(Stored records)
# # # # # # #
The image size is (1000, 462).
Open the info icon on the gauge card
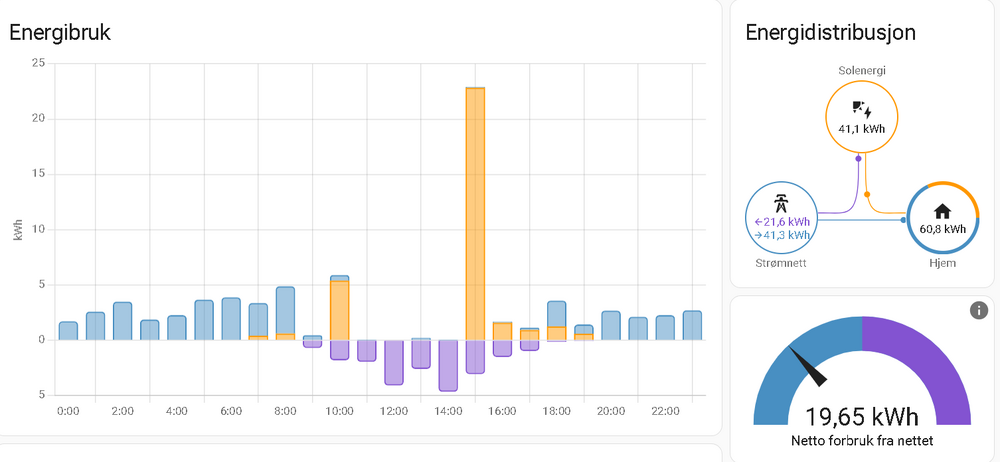[x=979, y=311]

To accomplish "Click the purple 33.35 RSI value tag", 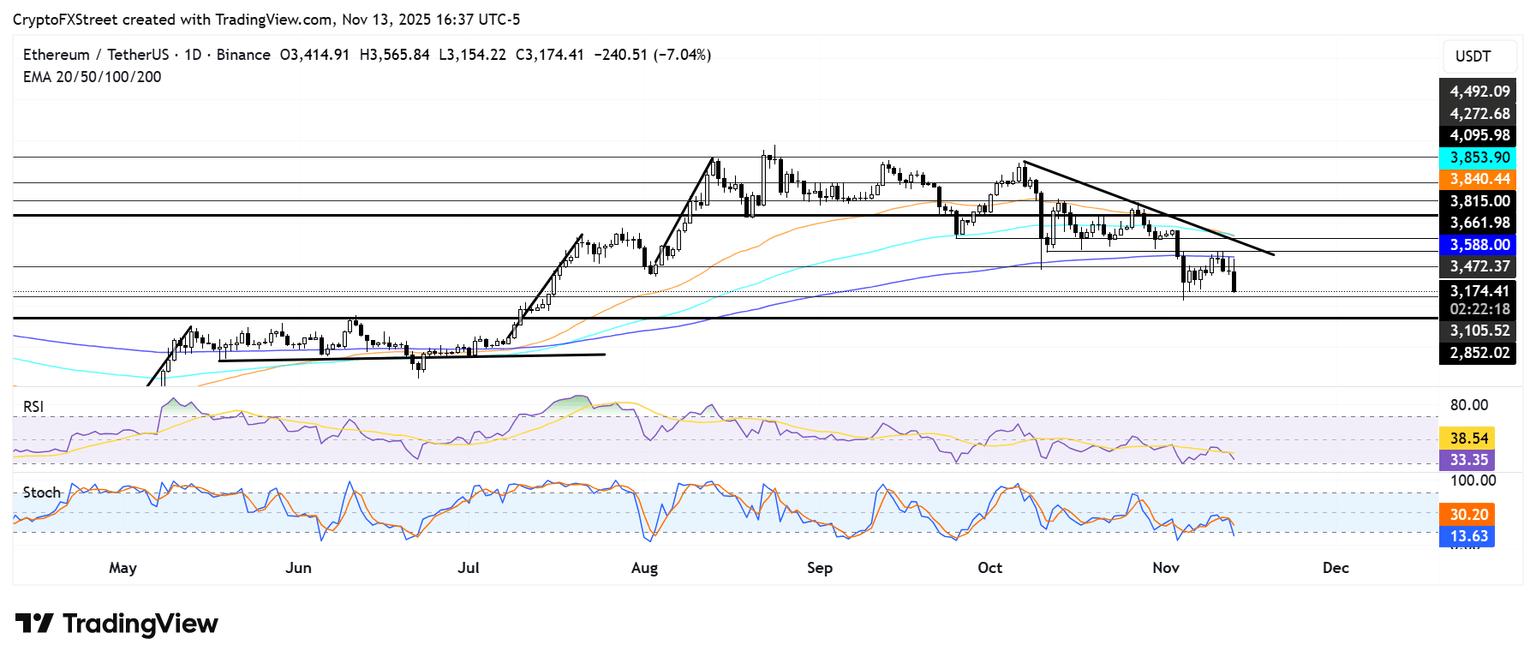I will [1466, 460].
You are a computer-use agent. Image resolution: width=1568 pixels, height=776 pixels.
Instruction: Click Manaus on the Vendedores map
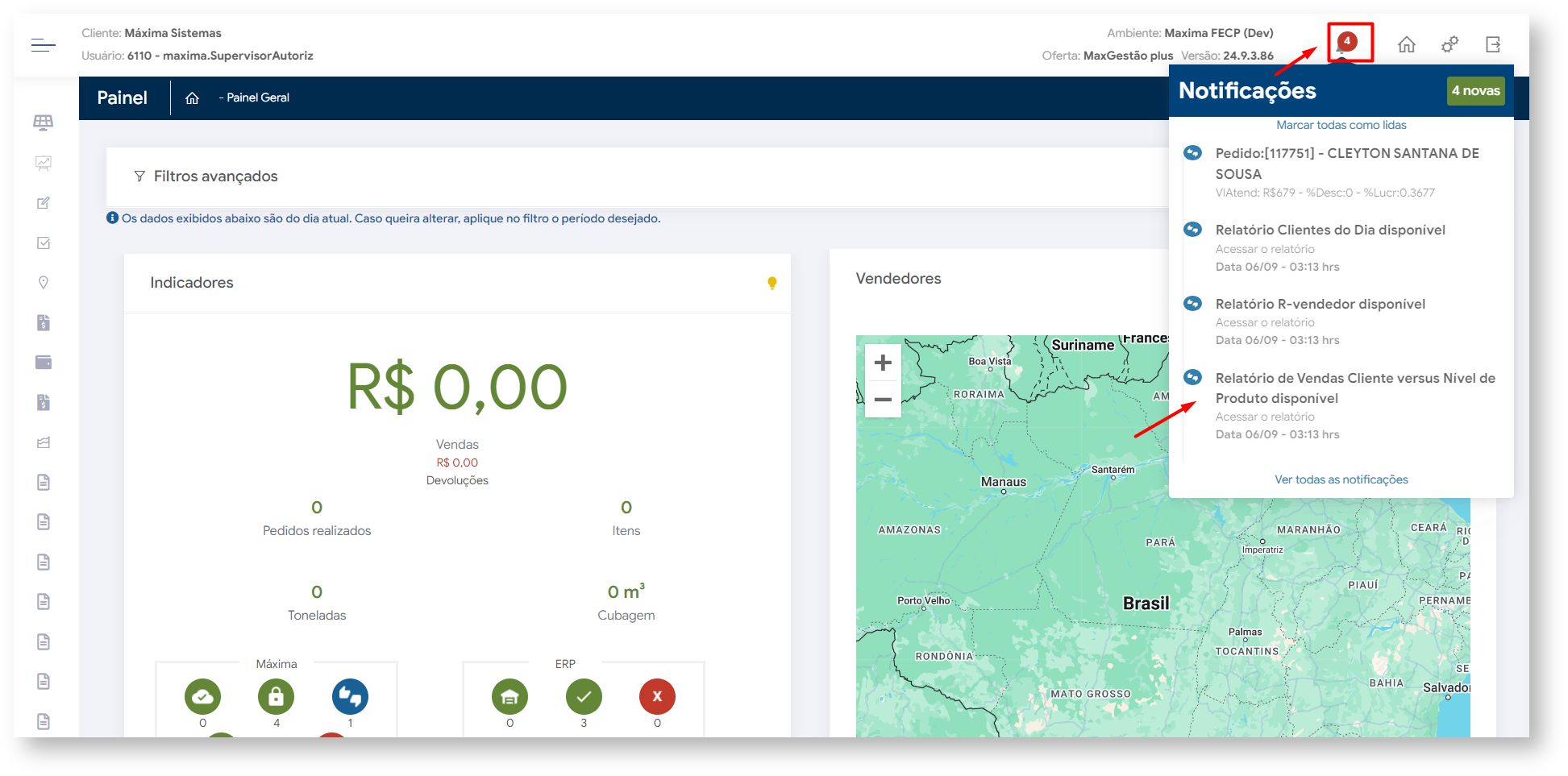pos(1003,483)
# # # # # # #
YOUR GOAL: Output only these lines, word for word: the line containing "You are a computer-use" and every line after it through the last line of the data. Omit the pictures.

EXERCISE ANSWER:
You are a computer-use agent. Image resolution: width=1568 pixels, height=776 pixels.
Instruction: Click Manaus on the Vendedores map
pos(1003,483)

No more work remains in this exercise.